(Editor’s Note: The GAA’s Distinguished Service Medal citations, such as this one, are read to the audience at the Annual Alumni Luncheon and then presented as a keepsake to the recipients.)
People say that over time a university begins to resemble its admissions director. If so, Carolina couldn’t be luckier.
As vice provost for enrollment and undergraduate admissions, Steve Farmer leads the team that selects the students who compose the smart, talented, diverse student body that upholds Carolina’s reputation as a top-tier university. He works with colleagues across campus to ensure that the students who are offered admission can afford to attend and, once here, to thrive. He handles with grace and aplomb the pressures involved in balancing myriad requests and constraints: the out-of-state cap, legacies, athletes, development and politics. He extends opportunities to people who have earned them. And he says no every time it’s appropriate to do so.
He approaches admissions from the perspective of the first in his family to go to college. He graduated an A.B. Duke Scholar from Duke University and went on to earn a graduate degree from the University of Virginia, where he taught composition and worked in admissions.
Steve wants prospective students to find the option that will enable them to succeed. From the time he came to UNC in 2000 as senior associate director of admissions, he has acknowledged the vulnerability of students in the college search process. Largely through his efforts, UNC became one of the first universities to allow early-decision applications to be nonbinding.
He has founded two nationally recognized programs: Carolina College Advising Corps, which sends UNC alumni into underserved high schools to guide eligible students through the college admissions and financial aid process; and the Carolina Student Transfer Excellence Program, which smooths the path for community college students to transfer to Carolina.
Both programs have increased the diversity and academic excellence of the student body. Shortly after Steve was promoted to vice provost in 2004, Carolina went on an 11-year run of consecutive increases in applications. As a result, UNC has significantly more students who are the first in their family to go to college, more international students and more students of color.
Steve also was a key player in launching Thrive@Carolina, an initiative to boost graduation rates by coordinating student support services. He believes that getting in is not the point — that the experiences that come after enrollment open students and prepare them for their definition of success in life. Conversations early in his academic career about who should have access to a university sparked his interest in admissions. He considers it a privilege to hold a position in which he can find talent that others might have overlooked.
In 2010, Steve received the C. Knox Massey Distinguished Service Award, in part because of his work to achieve what he said in his keynote address on University Day last year: “All of us should be free to go as far as our minds and our hearts and our own hard work can carry us.”
Steve’s professional life sometimes puts him in situations that reveal both his backbone and his heart. He faces the myths about admissions — the joys, and the heartbreak — daily. When speaking with the parents of prospective students, he quietly elevates the level of civility among the group. He can bring people back to the moral center so gently they don’t even notice they’ve moved.

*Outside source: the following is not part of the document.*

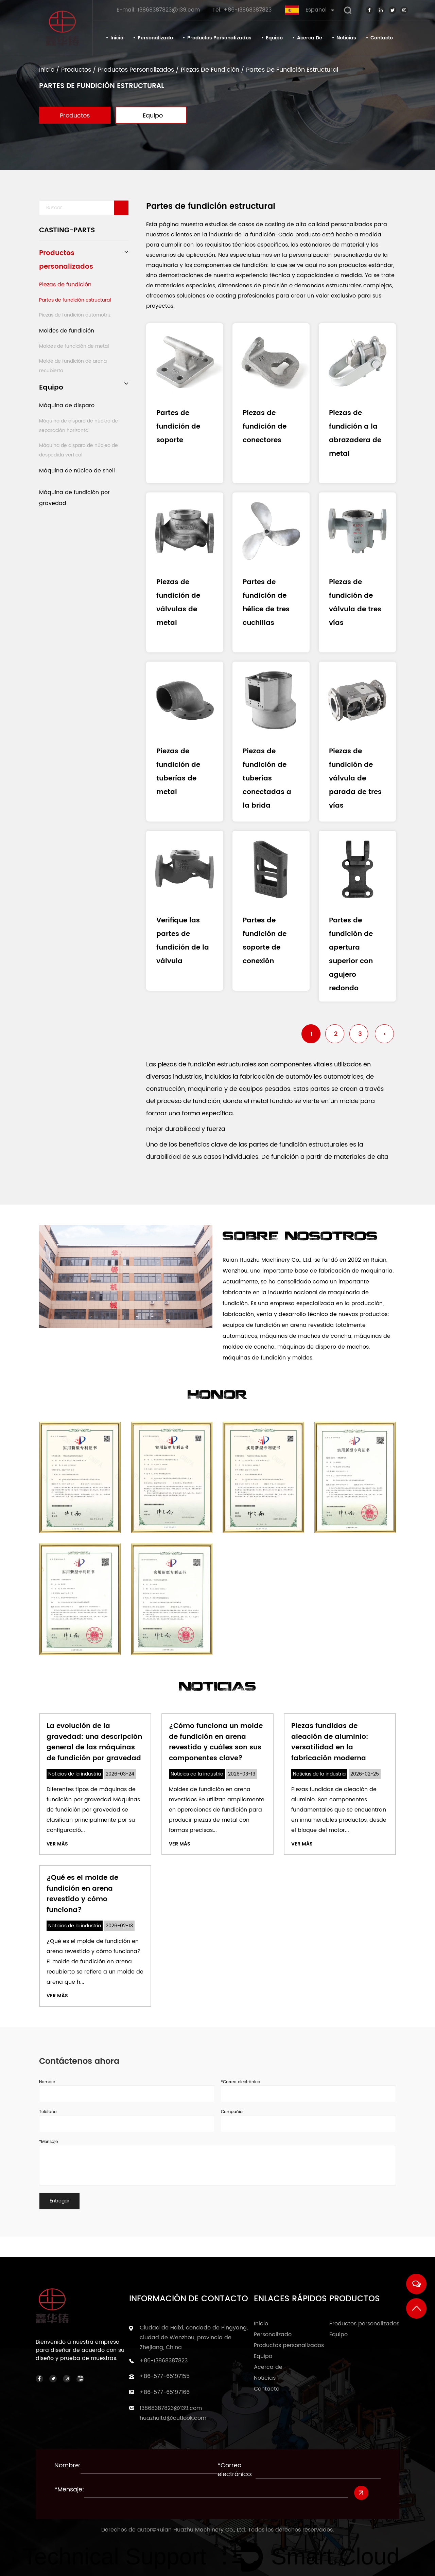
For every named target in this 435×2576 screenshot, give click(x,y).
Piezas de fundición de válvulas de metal (178, 603)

Thorough, composed and radiating integrity, Steve has earned a reputation as a classy professional. He doesn’t “tier” people, one colleague said. “When you’re with Steve, he’s with you.” Generous with his schedule, despite the many demands on him, he treats people with respect and thoughtfulness; students, in particular, find that empowering and contagious. A rock, not a rock star, Steve teaches students by his example that they don’t have to show off to do great things.
As this colleague noted, “You might talk with a thousand people who consider Steve their best friend.”
And they couldn’t be luckier.
The GAA’s Distinguished Service Medal citations, such as this one, are read to the audience at the Annual Alumni Luncheon and then presented as a keepsake to the recipients.